なでしこジャパンのデビュー戦を迎えた21歳は、1分1秒も無駄にしまいと自分に言い聞かせるように、精悍な表情でピッチに立った。

2017年4月9日。熊本県民総合運動公園陸上競技場で、なでしこジャパンはコスタリカ女子代表と親善試合を戦った。

高倉ジャパンの国内初お披露目となったこの試合では、高倉麻子監督が年代別代表で指導してきた若い世代が次々にA代表デビューを果たし、日本は3-0で快勝した。

そんな中、スタジアムに足を運んだ観客に「こんな選手がいるのか」と驚きを与えたのが、MF隅田凜だ。

隅田について、高倉監督は「テクニックが非常に高く、中盤でバランスを取れる選手」と評価。そのテクニックは、特に攻撃面で発揮された。

後半開始から投入された隅田は、後半2分、右サイドからドリブルでペナルティエリア内に侵入すると、ゴール前にクロスを上げ、早速チャンスを演出。シュートに至る一連の流れを作った。

その後も積極的にボールに絡み、後半27分には右サイドを自らドリブルで持ち上がり、ペナルティエリア右隅から力強いミドルシュートをGK正面に見舞った。

極めつきは、試合終盤の後半42分。

左サイドからFW籾木結花が落としたパスを、ペナルティエリアの外、ゴールまで25mはあろうかという距離から思いきり右足で振り抜いた。

ブレない体幹に支えられた膝下のスイングは、左から流れてきたボールの芯を完璧に捉えた。
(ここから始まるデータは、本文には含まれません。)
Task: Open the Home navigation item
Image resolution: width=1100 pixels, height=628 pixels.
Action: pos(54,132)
強烈なシュートが、コスタリカのベテランGK、ディンニア・ディアスの指先をかすめ、バーに弾かれた。

この豪快なミドルシュートに、スタンドが湧いた。

だが、隅田は悔しがる素振りも見せず、次の瞬間には跳ね返ったボールの軌道を全力で追い、カウンターに持ち込もうとする相手を、体を張って食い止めていた。

【ギャップ】

隅田はコスタリカ戦において、攻撃面で多くの見せ場を作ったが、本人が手応えを口にしたのはむしろ、守備面だった。

「日本と海外では相手選手の間合いが違うので、最初は(一発で間合いを詰めに)行きすぎて逆を取られましたが、時間が経つうちに慣れてきて、『ここだな』と、相手に寄せるポイントが分かるようになりました」(隅田)
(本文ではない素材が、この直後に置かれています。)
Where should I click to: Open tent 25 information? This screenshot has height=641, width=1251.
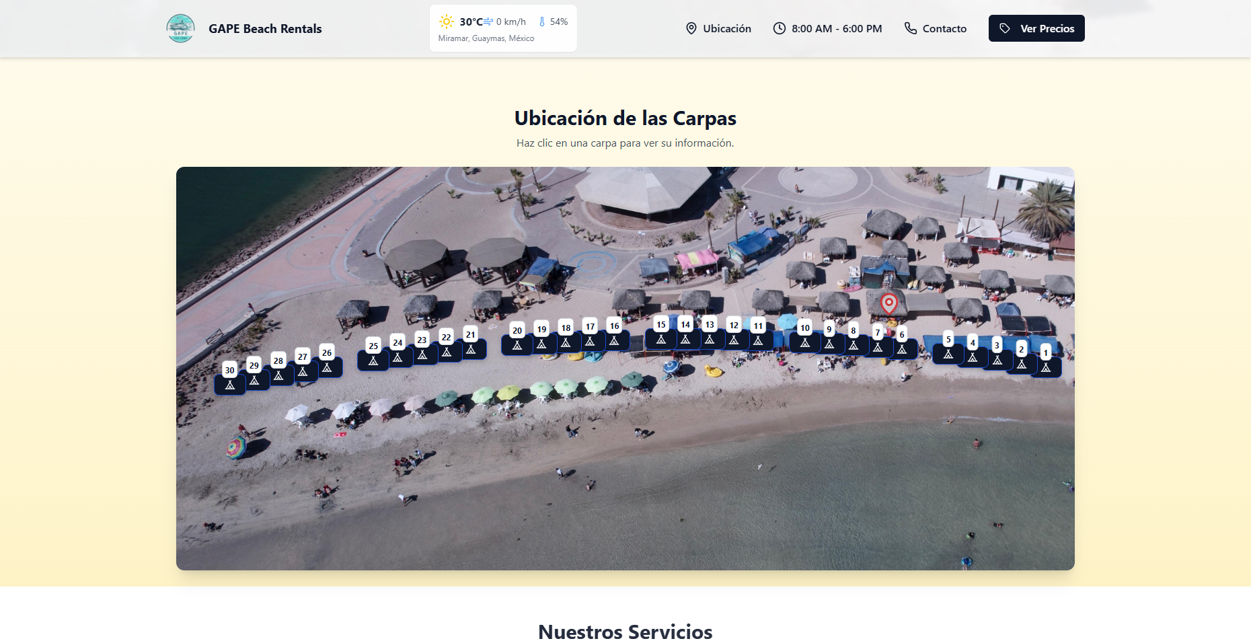[x=373, y=360]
球際の守備にはこだわりがある。隅田が目標にあげたのは、ハリルジャパンの中盤のキーマンだ。

「目標にしているのは、(セレッソ大阪のMF)山口蛍選手です。一瞬のスピードで寄せてボールを『狩る』感じと、粘り強い守備を参考にしています」(隅田)

隅田は、ベレーザではサイドハーフのポジションでもプレーすることがあり、昨シーズンは公式戦28試合で9ゴールを決めて得点能力の高さも証明しているが、本職はボランチ。

ベレーザは現在、左サイドバックの有吉佐織がケガで離脱しており、昨シーズン、阪口夢穂とダブルボランチを組んだ中里優が、有吉の穴を埋める形で左サイドバックでプレーすることが多く、隅田がボランチでプレーしている。
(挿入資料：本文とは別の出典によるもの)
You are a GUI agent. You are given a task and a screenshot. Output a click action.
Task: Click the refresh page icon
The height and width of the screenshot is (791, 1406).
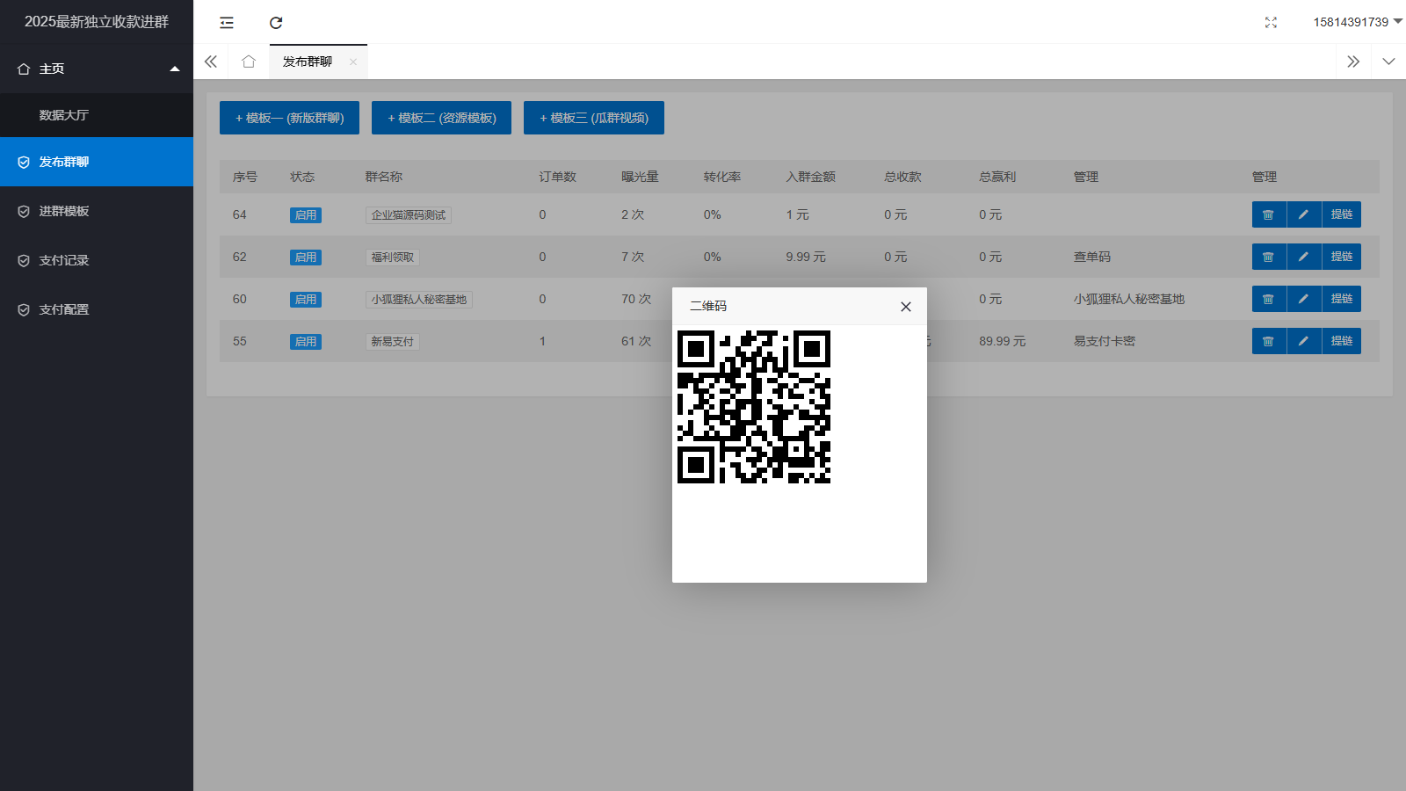pyautogui.click(x=276, y=23)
鋭い読みと球際の強さを活かし、高いボール奪取能力を持つ隅田は、ダブルボランチでは守備的な役割を担うことが多い。

一方、コスタリカ戦後に攻撃面で「プレーをもっと見て、学びたい」と隅田が話していたのが、ベレーザでもダブルボランチを組む阪口だ。

代表でもベレーザでも攻守の中心としてプレーする阪口は、澤穂希や宮間あやをはじめ、様々な個性を持った実力者たちとボランチを組み、相方の良さを活かしつつ、要所ではその高い攻撃センスを発揮してきた。

そんな阪口は、隅田のプレーを見て、よく驚くことがあるのだという。

「凜ちゃんは淡々とやっているように見えて、相手がボールを持った瞬間にガツンと当たりに行ったり、自分がボールを持っている時には強気で仕掛けたりする。普段は大人しいんですが、ピッチでは熱くなるところがあって、『そんなギャップがあんねんや』と、(ベレーザの)練習でもよく驚かされています」(阪口)

隅田が試合前に見せる、名前のイメージ通りの凜とした佇まいも、その「熱さ」とのギャップをより色濃くする。

「おっとりした性格」と話していたのは、ベレーザの下部組織のメニーナで、隅田の素質を引き出した寺谷真弓監督(現・メニーナ監督)だ。

「(隅田は)中盤でバランスを取るのが上手く、特に守備では良いポジションで上手くセカンドボールを拾ったり、いいコースの消し方や優れた予測能力を持っています。そういう感覚的なものは、教えられるものではないんです」(寺谷監督/2014年末のコメント)

競争が激しいなでしこジャパンの中盤に、また一人、楽しみな逸材が加わった。 

【年代別代表と、A代表の違い】

神奈川県藤沢市で生まれ、小学校に入る前にはすでにボールを蹴っていた隅田は、2009年、中学1年生の時にメニーナに入団。2011年から2014年まで全日本女子ユース (U-18)サッカー選手権大会で4連覇を果たすなど、一つ下の世代の籾木結花、清水梨紗、長谷川唯らとともにメニーナの中心選手として一時代を築き、2012年にトップのベレーザに昇格した。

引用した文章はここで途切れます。